One person Guenther (pronounced “Gunther”) hopes gets the message on phasing out fossil fuels entirely is U.S. Vice President Kamala Harris. Though imperfect on climate, Harris is currently the only leading presidential candidate who has not claimed that wind turbines cause cancer or waved off the significance of sea level rise, and Guenther considers Harris reachable.
Conveying to policymakers the importance of phasing out fossil fuels is vital, Guenther says. “I’m not going to say that this is going to be an easy task ahead of us, but focus your work on that task, whatever that means to you.” Here, she notes the problem isn’t just about energy, but also justice, culture, technology, and many other areas.

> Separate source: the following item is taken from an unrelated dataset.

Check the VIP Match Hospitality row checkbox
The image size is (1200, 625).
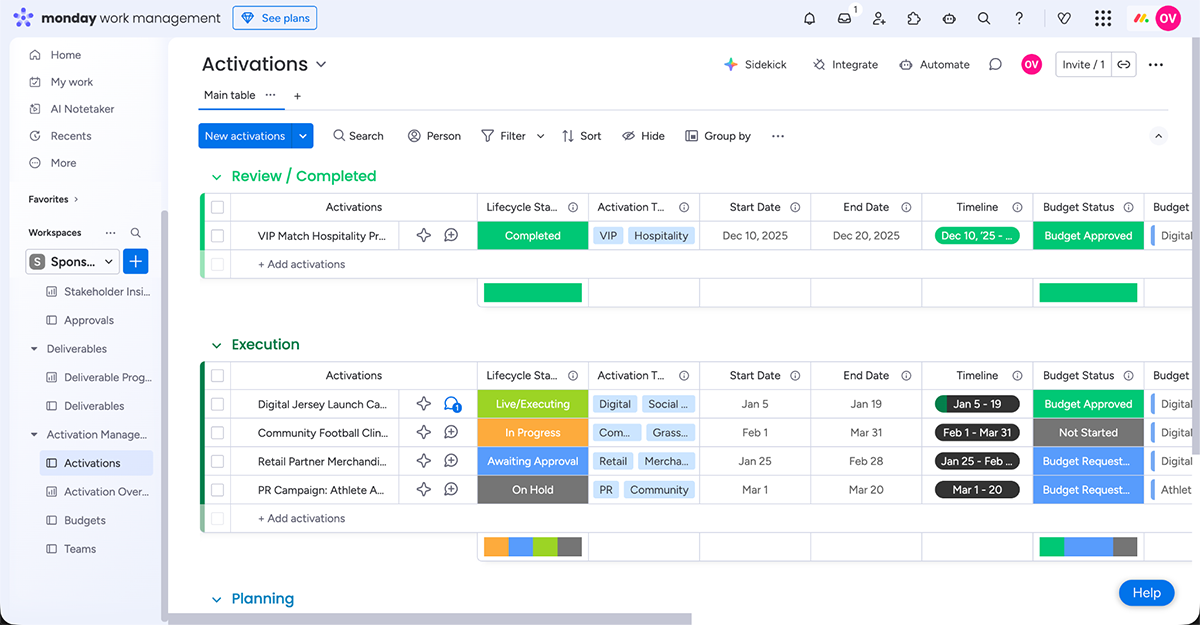[217, 236]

“We need everybody’s talents, everybody’s strengths, everybody’s unique approaches to come together on this problem,” Guenther says. That includes a Renaissance scholar, mom, and author. It also includes you.
Key details
- Dr. Genevieve Guenther’s Terra.do keynote is Wednesday, October 16, at 8 a.m. Pacific. RSVP here to catch it online for free. The next cohort of Terra.do’s 12-week Learning for Action course will also be attending. (The upcoming cohort’s nickname is the Nautiluses. It follows on the heels of one called the Manatees.)
- Guenther’s latest book, The Language of Climate Politics: Fossil-Fuel Propaganda and How to Fight It, came out in July. The venerable climate writer, activist, and past Terra.do keynote speaker Bill McKibben calls it “a genuine gift to the world.”
- Guenther is also the founder of End Climate Silence, which aims to improve media coverage of the climate crisis.